In most situations, landscaping includes designing and planning your land usage, getting the land ready, and planting or installing your desired additions. Unless you are an experienced landscape designer, it’s usually something best left to experienced professionals. Let's take a look at all the landscaping prices, including material and installation costs below.
Here are the most popular landscaping projects and a price list. We'll cover each one in detail for you:
|Landscaping Prices List||Average Cost|
|Landscaping Installation (from scratch)||$3,000 - $15,950|
|Lawn Seeding||$300 - $700|
|Sod Installation||$1,100 for the sod or $3,000 installed|
|Mulching Costs||$200 - $500|
|Artificial Turf Installation||$3,000 - $4,000|
|Sprinkler System Installation||$2,150 - $4,000|
|Landscape Curbing||$800 - $1,500|
|Lawn Mowing||$25 - $50|
|Misting System Install||$1,000 - $2,500|
|Pond Installation||$2,155 and $3,218|
|Water Fountain Installation||$2,000|
|Tree Trimming||$250 - $500|
|Tree Removal||$12 - $13 /foot ($200 - $600 /tree)|
|Lawn Grading||$125 per cubic yard of dirt|
|Landscape Design||$50–100 per hour|
|Landscaping Maintenance||$100–200 per month|
|Landscaping Permits||Up to $1,000|
If you're starting from scratch, expect to pay much more than one-time projects. The average lawn size in the US is 10,000 square feet. If you sod 9,000 sqft and have shrubs planted, along with a curb around the perimeter, your total will be anywhere from $3,000 to $15,950 for your lawn.
Landscaping Network says, “When deciding on a budget keep in mind that investing in professional landscaping will greatly add to the value of your home. A general rule of thumb is to spend 10% of your home's value on landscaping. So, if you have a $400,000 house then a landscaping budget of $40,000 is appropriate.”

Material provided>
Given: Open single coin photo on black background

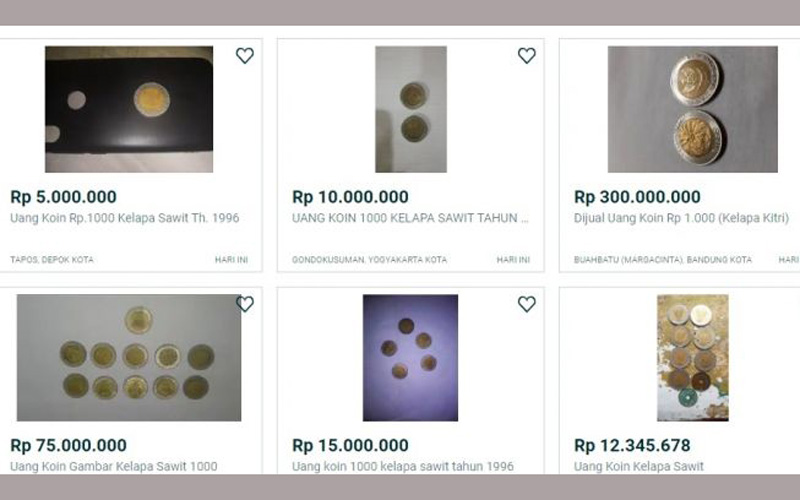Looking at the screenshot, I should (x=129, y=109).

What to work on>
1. From the landscaping price guide, extract verbatim the passage that begins with the words containing "In most situations, landscaping" and ends with "installation costs below.".
2. Write the next part of the landscaping price guide, following on from its final sentence.

Answers to the tasks>
1.
In most situations, landscaping includes designing and planning your land usage, getting the land ready, and planting or installing your desired additions. Unless you are an experienced landscape designer, it’s usually something best left to experienced professionals. Let's take a look at all the landscaping prices, including material and installation costs below.

2.
Not starting from scratch? Let's check out costs on a project basis:
Grass seed costs approx. $0.05/sqft, which will only cost about $100 for the same 2,000-square-foot lawn or $700-ish for a professional to seed your lawn for you. The downside to sowing seed versus laying sod is that it is not an instant result.
First, each type of grass has a peak seeding and growing season you might miss and then have to wait on. Then, depending on the type of grass seed you decide to sow, it can take anywhere from 5 to 30 days before the grass will germinate. Until it does, the soil has to be kept wet—not too much or the seed will wash away, and not too little or the grass will dry out and not produce a lawn you are proud of.
Standard advice is to water the lawn every 2–3 days with even coverage, but not for too long, because then the water will continue on down past the seeds. No matter which type of grass you choose, get a good sprinkler system that provides good coverage and allows for scheduling so your lawn doesn’t get forgotten about when life gets busy.
If you get grass sod installed, you will instantly have grass which will quickly blend together until you can’t see where each sod starts and stops. This instant solution is significantly more expensive than seeding a lawn because the grass has to be grown somewhere else, looked after, watered, cut up, and transported to your home before being laid down.
Depending on where you live and the type of grass you select, sod costs about $0.55 per square foot—$1,100 just for the sod or $3,000 installed for a lawn of 2,000 square feet.
Average Sod Prices by Type
|Sod Type||Average Cost|
|Bermuda Sod||$0.30 - $0.75 /sqft|
|Fescue Sod||$0.31 - $0.63 /sqft|
|St. Augustine Sod||$0.20 - $0.50 /sqft|
|Zoysia Sod||$0.40 - $0.55 /sqft|
If you're having trouble growing grass or just looking to spice up the flowerbeds, you'll need to mulch. Mulching feeds the soil and surrounding plants and keeps your landscape at an ideal temperature. Also, it helps retain moisture and prevents weeds from taking over.
You can buy mulch at your local hardware store for $2 to $5 per bag (1 cubic foot). Mulch delivery can be expensive, so unless you're landscaper is already doing other projects for you it's recommended you install this yourself.
When hiring a professional to take care of your mulching you can expect to pay $200 - $500.
For many reasons—including maintenance, maintenance costs, and water conservation—many homeowners are installing synthetic grass. Imagine never needing to mow, fertilize, reseed, water, or pay for a sprinkler system.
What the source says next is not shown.